Brand pulled towards him a spray of damask roses and inhaled their sweetness. Then he turned to his companion and gave him an evil leer.
“The Doctor and Philippa have taken advantage of our absorbing conversation,” he remarked.
“Nonsense, man, nonsense!” exclaimed the priest. “Raughty’s only showing her some sort of moth or beetle. Can’t you stop your sneering for once and look at things humanly and naturally?”

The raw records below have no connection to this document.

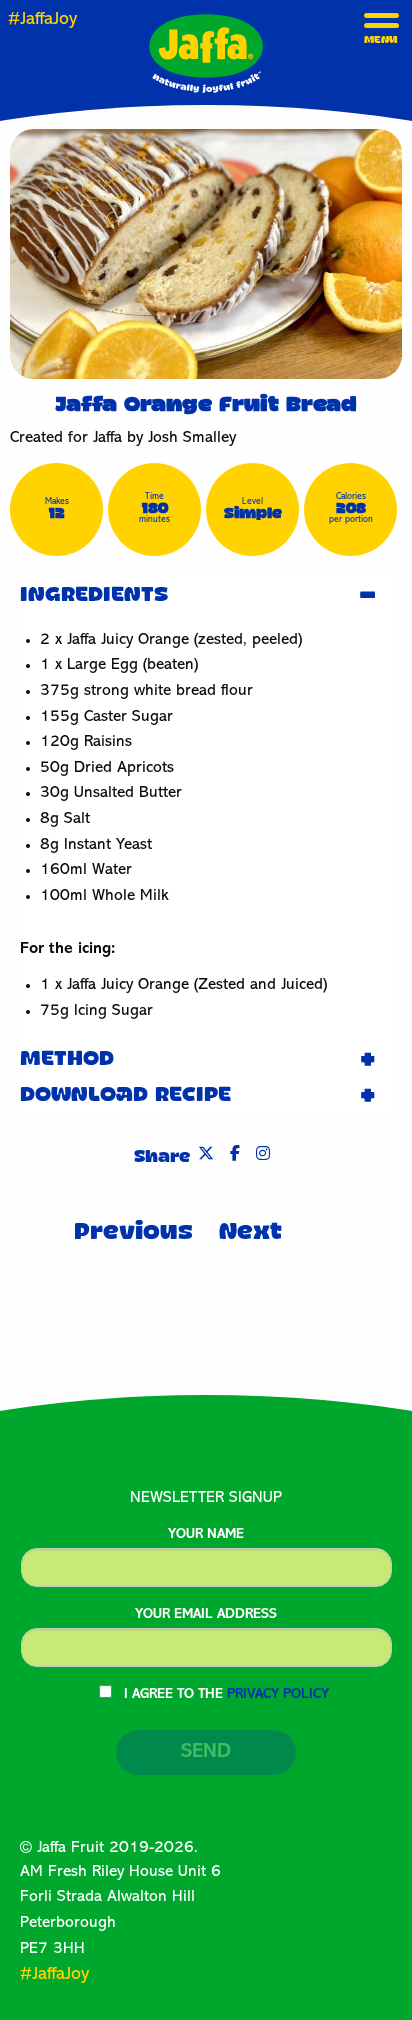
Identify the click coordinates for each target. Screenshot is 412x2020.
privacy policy (278, 1695)
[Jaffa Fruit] (206, 53)
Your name (206, 1535)
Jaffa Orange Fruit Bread (206, 405)
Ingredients (94, 595)
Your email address (206, 1615)
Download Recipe (125, 1095)
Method (67, 1059)
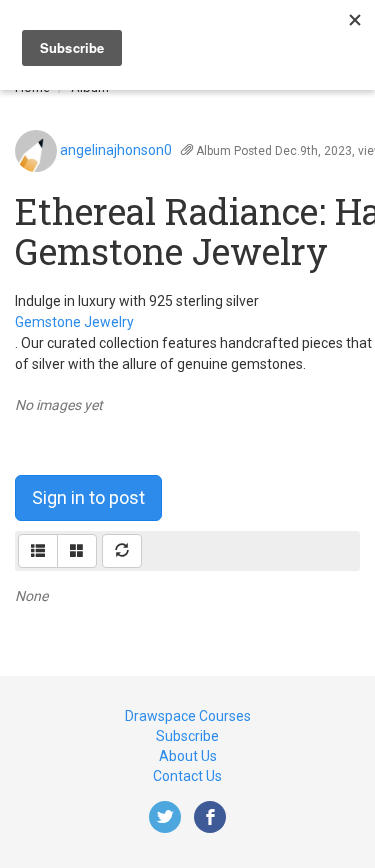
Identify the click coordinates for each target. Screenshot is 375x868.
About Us (188, 756)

His words found their immediate justification. Turning the corner of the house they discovered the two escaped ones on their knees by the edge of the dew-drenched lawn watching the movements of a toad. The Doctor was gently directing its advance with the stalk of a dead geranium and Philippa was laughing as merrily as a little girl.
They now realized the cause of the disappearance of the sultriness and the heat. From over the wide-stretching fens came, with strong steady breath, the north-west wind. It came with a full deep coolness in it which the plants and the trees seemed to drink from as out of some immortal cistern. It brought with it the odour of immense marsh-lands and fresh inland waters and as it bowed the trees and rustled over the flower-beds, it seemed to obliterate and drive back all indications of their nearness to the sea.
Raughty and Philippa rose to their feet at the approach of their friends.
“Doctor,” said Brand, “what’s the name of that great star over there—or planet—or whatever it is?”
They all surveyed the portion of the sky he indicated and contemplated the unknown luminary.
“I wish they’d taught me astronomy instead of Greek verses when I was at school,” sighed Mr. Traherne.
“It’s Venus, I suppose,” remarked Dr. Raughty. “Isn’t it Venus, Philippa?”